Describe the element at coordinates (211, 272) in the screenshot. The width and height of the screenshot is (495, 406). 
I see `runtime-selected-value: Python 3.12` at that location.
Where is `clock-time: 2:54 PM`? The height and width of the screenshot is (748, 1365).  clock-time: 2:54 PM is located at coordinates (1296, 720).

______

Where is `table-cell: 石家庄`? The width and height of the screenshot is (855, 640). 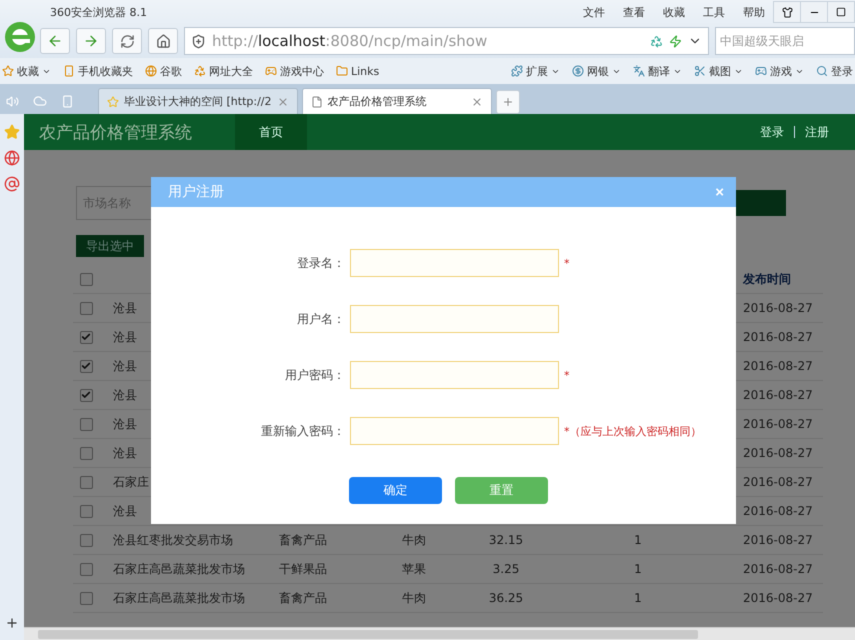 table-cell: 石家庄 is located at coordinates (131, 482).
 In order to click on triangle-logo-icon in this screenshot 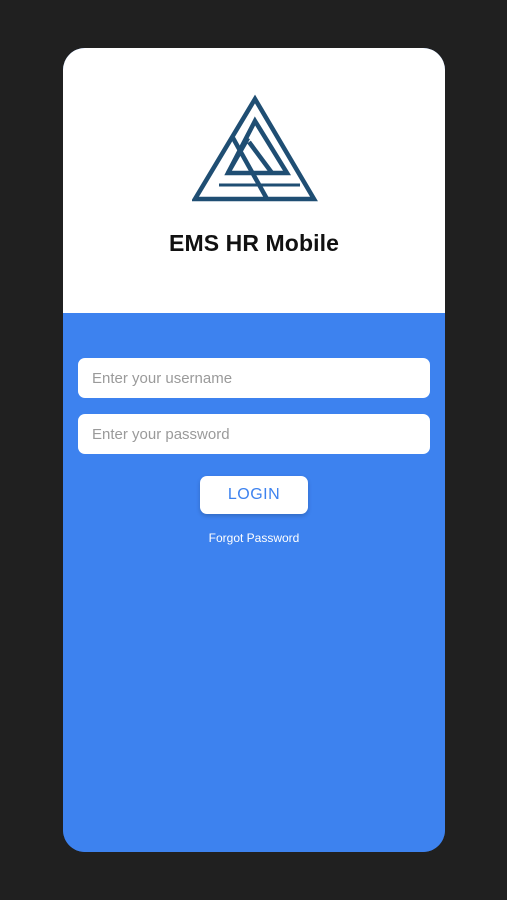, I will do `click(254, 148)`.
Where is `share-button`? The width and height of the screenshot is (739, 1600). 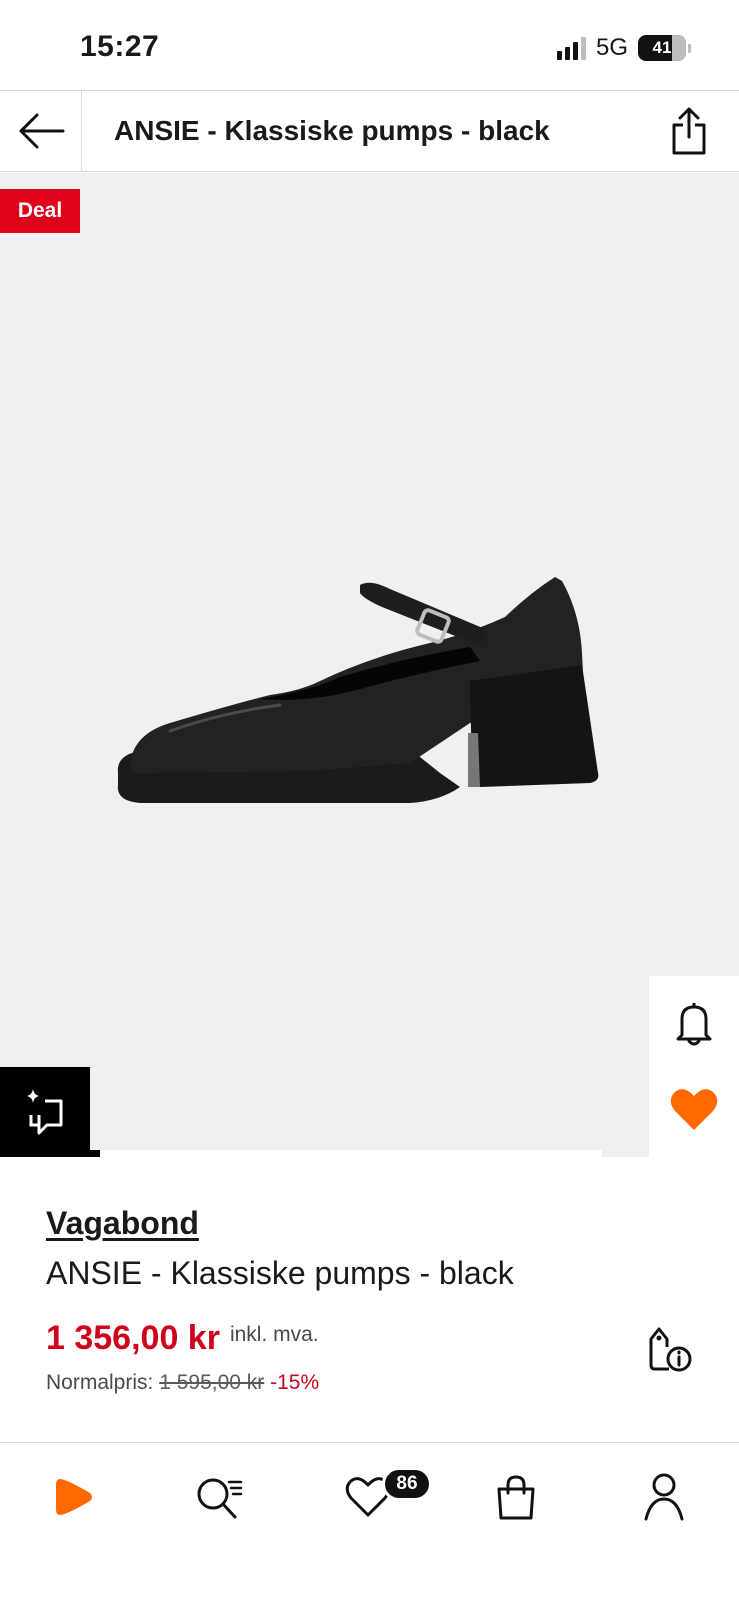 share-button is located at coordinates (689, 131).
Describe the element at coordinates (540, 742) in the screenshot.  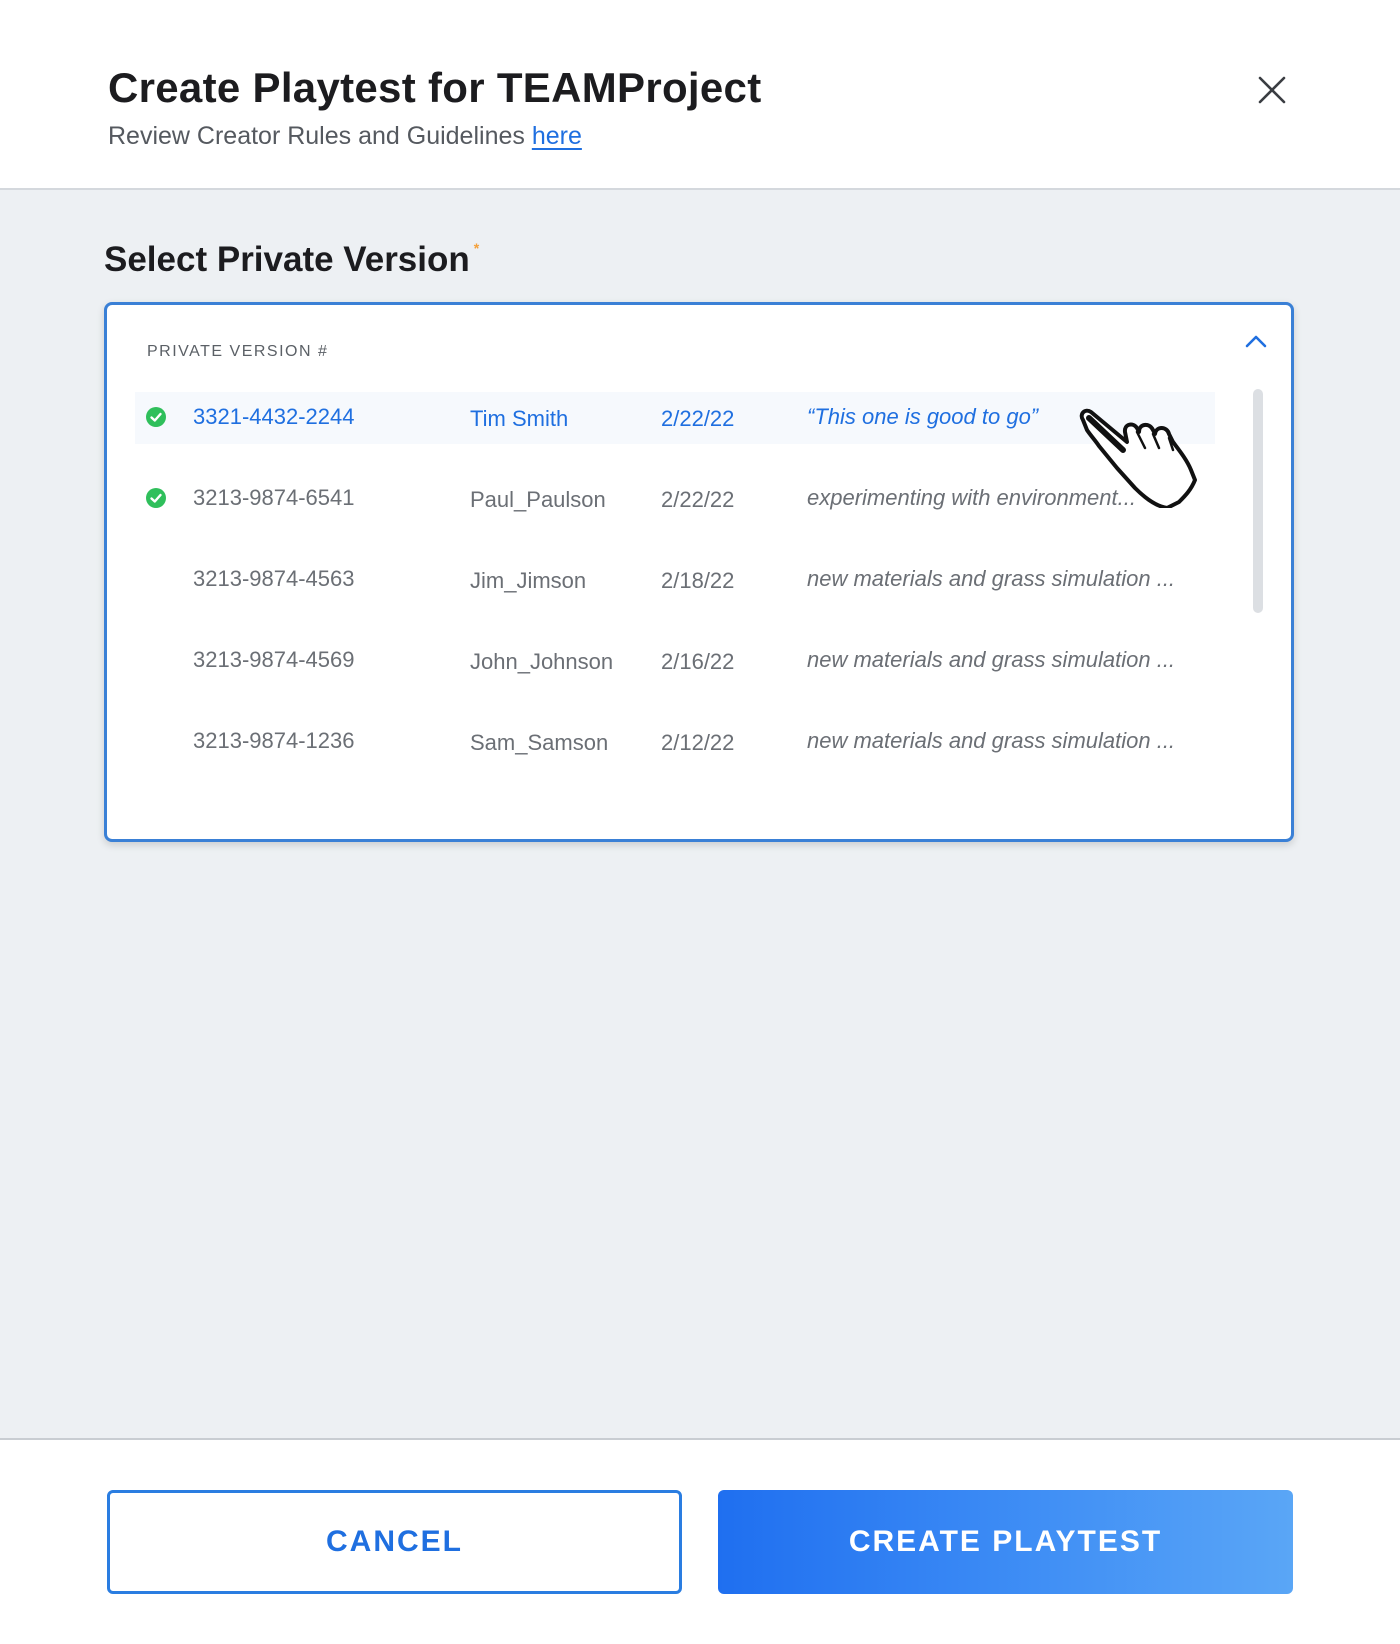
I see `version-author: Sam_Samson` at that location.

______

▶ [ASSIGNMENT]:
Please reproduce the material verbatim, starting with the line containing "Describe the element at coordinates (211, 272)" and ending with the line containing "coordinates (1296, 720).", both included.

▶ [RESPONSE AREA]:
Describe the element at coordinates (211, 272) in the screenshot. The width and height of the screenshot is (495, 406). 
I see `runtime-selected-value: Python 3.12` at that location.
Where is `clock-time: 2:54 PM`? The height and width of the screenshot is (748, 1365).  clock-time: 2:54 PM is located at coordinates (1296, 720).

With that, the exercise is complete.